-- Start of THE INPUT --

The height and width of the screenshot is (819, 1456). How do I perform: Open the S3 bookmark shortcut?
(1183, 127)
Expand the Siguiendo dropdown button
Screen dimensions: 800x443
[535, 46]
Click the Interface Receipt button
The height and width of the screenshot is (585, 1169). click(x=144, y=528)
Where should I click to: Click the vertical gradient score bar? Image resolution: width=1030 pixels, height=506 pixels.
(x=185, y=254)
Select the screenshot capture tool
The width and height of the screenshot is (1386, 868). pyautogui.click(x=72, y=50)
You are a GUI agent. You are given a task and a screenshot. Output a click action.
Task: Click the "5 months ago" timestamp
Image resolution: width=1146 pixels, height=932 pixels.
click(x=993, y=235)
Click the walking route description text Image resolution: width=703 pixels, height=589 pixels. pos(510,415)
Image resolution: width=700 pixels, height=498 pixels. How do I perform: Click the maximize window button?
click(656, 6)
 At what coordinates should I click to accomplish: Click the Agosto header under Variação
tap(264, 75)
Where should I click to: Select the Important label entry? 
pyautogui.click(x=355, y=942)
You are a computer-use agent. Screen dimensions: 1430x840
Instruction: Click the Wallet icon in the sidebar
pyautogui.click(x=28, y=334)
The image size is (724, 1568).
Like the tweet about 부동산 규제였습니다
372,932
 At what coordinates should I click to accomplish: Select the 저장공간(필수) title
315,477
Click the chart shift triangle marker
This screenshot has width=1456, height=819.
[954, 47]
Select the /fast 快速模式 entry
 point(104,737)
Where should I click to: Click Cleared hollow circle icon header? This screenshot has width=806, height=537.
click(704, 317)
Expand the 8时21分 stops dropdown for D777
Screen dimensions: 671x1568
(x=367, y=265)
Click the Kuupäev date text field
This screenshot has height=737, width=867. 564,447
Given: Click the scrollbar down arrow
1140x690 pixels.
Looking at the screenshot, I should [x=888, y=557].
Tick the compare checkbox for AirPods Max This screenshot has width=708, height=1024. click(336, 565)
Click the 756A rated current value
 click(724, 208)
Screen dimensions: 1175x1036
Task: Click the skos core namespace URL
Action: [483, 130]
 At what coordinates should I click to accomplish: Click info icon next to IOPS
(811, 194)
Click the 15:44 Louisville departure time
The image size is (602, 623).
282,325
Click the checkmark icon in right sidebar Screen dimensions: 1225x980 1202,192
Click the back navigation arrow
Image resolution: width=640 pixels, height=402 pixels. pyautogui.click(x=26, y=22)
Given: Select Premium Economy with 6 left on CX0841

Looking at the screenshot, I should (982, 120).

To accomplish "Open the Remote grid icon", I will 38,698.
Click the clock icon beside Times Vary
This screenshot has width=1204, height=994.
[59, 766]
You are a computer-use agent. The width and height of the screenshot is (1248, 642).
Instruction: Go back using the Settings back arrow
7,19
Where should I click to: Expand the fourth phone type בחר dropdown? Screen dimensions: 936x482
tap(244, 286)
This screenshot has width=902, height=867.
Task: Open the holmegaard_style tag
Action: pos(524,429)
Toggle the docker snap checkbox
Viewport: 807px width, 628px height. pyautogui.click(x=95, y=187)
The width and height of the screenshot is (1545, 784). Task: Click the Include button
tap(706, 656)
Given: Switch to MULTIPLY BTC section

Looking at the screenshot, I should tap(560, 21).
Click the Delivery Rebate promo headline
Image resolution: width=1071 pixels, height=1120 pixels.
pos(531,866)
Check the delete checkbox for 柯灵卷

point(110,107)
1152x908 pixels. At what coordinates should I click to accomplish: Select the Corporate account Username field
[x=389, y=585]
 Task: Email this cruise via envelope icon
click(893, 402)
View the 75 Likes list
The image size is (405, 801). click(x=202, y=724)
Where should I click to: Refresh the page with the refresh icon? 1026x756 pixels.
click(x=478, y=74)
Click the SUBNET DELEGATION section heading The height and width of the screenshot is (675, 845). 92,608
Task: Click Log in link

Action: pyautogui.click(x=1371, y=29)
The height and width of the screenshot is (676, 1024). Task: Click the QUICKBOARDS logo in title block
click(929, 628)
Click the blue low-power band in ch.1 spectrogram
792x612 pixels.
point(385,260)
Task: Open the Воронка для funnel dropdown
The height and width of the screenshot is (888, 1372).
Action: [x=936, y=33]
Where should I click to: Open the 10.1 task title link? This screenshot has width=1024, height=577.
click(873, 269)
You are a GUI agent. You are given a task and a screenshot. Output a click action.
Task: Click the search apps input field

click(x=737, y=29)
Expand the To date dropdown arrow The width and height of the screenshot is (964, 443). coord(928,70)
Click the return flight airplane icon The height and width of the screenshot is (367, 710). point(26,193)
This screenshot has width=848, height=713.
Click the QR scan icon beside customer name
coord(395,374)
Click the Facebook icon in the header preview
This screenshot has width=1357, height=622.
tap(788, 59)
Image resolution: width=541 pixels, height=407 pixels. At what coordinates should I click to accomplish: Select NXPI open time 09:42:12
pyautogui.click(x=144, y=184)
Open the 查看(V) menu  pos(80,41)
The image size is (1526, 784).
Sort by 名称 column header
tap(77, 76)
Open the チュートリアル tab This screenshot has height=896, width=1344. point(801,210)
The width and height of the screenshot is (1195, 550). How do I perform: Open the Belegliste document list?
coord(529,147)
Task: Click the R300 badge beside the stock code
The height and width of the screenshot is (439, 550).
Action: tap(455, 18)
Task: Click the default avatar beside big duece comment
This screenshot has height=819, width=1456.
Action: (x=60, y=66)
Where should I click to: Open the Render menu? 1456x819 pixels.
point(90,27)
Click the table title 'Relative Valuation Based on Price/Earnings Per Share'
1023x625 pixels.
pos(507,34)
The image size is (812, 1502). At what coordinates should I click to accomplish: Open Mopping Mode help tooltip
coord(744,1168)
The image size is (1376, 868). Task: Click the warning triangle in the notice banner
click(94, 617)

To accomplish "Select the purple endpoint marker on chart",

-- End of THE INPUT --

YOUR TASK
Convert everything from the line containing "View the 75 Likes list" down to the line containing "Action: pyautogui.click(x=1371, y=29)" into a two-column CSV with the headers text and answer, one row per record. Put each value in a single quoted field, and replace any line breaks with spaces.

FINISHED TASK
text,answer
"View the 75 Likes list","The image size is (405, 801). click(x=202, y=724)"
"Where should I click to: Refresh the page with the refresh icon? 1026x756 pixels.","click(x=478, y=74)"
"Click the SUBNET DELEGATION section heading The height and width of the screenshot is (675, 845).","92,608"
"Task: Click Log in link","Action: pyautogui.click(x=1371, y=29)"